Photo cover: ©Chandra Kala Thapa13 June 2017, Rome - Smallholder forest producers are playing an important role in mitigating climate change, both through innovative practical action and political efforts via their producer organizations, according to a study presented at this week’s World Farmers’ Organization (WFO) meetings in Helsinki, Finland.

“Smallholder forest producer organizations in a changing climate” highlights the efforts of smallholder producers and organizations. The publication was coordinated by the FAO-hosted Forest and Farm Facility (FFF), which works to support national organizations and networks of smallholders.

“Forest producers are the backbone of rural economies around the world and, supported by their organizations, contribute to action to counter climate change, which hits them especially hard,” said Jeff Campbell, Manager of the FFF, a partnership between FAO, the International Union for Conservation of Nature (IUCN), the International Institute for Environment and Development (IIED), and AgriCord.

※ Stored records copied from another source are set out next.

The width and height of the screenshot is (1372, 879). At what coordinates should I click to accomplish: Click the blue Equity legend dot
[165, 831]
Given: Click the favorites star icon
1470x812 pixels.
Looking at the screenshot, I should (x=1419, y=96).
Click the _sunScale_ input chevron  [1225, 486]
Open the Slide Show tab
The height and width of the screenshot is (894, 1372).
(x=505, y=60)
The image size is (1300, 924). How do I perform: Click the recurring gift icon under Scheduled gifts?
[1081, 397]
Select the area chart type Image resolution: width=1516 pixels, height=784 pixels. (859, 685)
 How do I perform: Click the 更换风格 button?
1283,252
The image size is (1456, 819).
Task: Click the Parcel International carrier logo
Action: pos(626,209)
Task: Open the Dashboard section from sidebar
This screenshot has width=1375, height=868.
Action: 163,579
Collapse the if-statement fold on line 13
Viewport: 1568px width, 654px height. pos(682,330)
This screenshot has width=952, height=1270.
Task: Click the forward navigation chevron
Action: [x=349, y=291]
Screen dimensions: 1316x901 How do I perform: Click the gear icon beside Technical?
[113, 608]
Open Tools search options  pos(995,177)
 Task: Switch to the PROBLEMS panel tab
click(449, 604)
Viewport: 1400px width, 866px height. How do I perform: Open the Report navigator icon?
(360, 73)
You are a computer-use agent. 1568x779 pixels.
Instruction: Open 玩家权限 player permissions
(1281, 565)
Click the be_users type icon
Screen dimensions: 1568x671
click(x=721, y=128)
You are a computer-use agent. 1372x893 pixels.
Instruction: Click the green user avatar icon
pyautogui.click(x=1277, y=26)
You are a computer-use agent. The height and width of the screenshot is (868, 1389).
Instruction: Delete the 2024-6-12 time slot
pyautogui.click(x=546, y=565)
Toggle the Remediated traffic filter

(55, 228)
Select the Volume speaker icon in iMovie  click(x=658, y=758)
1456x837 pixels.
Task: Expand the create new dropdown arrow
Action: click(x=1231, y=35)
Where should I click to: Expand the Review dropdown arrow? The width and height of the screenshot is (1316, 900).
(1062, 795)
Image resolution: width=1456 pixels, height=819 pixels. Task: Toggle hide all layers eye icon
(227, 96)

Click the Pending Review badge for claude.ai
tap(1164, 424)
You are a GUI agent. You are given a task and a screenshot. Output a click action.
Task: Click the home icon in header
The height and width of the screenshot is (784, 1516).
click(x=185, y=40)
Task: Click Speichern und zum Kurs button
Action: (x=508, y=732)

The world’s 1.5 billion smallholder producers are particularly exposed to the effects of climate change as they are directly dependent on natural resources, are predominantly located in vulnerable tropical regions, and may be restricted in their ability to cope because of social and economic factors, according to the study produced by the Finnish Environment Institute SYKE with the Finnish Agri-Agency for Food and Forest Development (FFD), and FFF.

The study demonstrates that many national organizations and networks of forest producers in tropical developing countries are harnessing their potential to support smallholders in mitigating climate change and adapting to its impacts, while enhancing the resilience of rural livelihoods and ecosystems.

The study, which cites numerous examples of networks and individual producers, shows how efforts by smallholders and their organizations to mitigate and adapt to climate change can also have significant benefits for similar, global work.

It also highlights some of the challenges facing smallholder producer organizations. For example, the increasing severity of climate impacts and the vulnerability of rural populations in developing countries mean that smallholders need support in transforming their livelihoods for climate-smart landscapes.

The study points out the value added by these organizations in expanding the scale of the work and ensuring continuity of climate work, but concludes that these groups and their members need great support in building capacity to continue the work of dealing with climate change while enhancing social and environmental resilience.

FFF is working to increase support to producer organizations from governments, the private sector, and non-governmental organizations. FFF currently works in 10 countries where 30 producer organizations boast 40 million members — and a commensurately huge potential for profound change.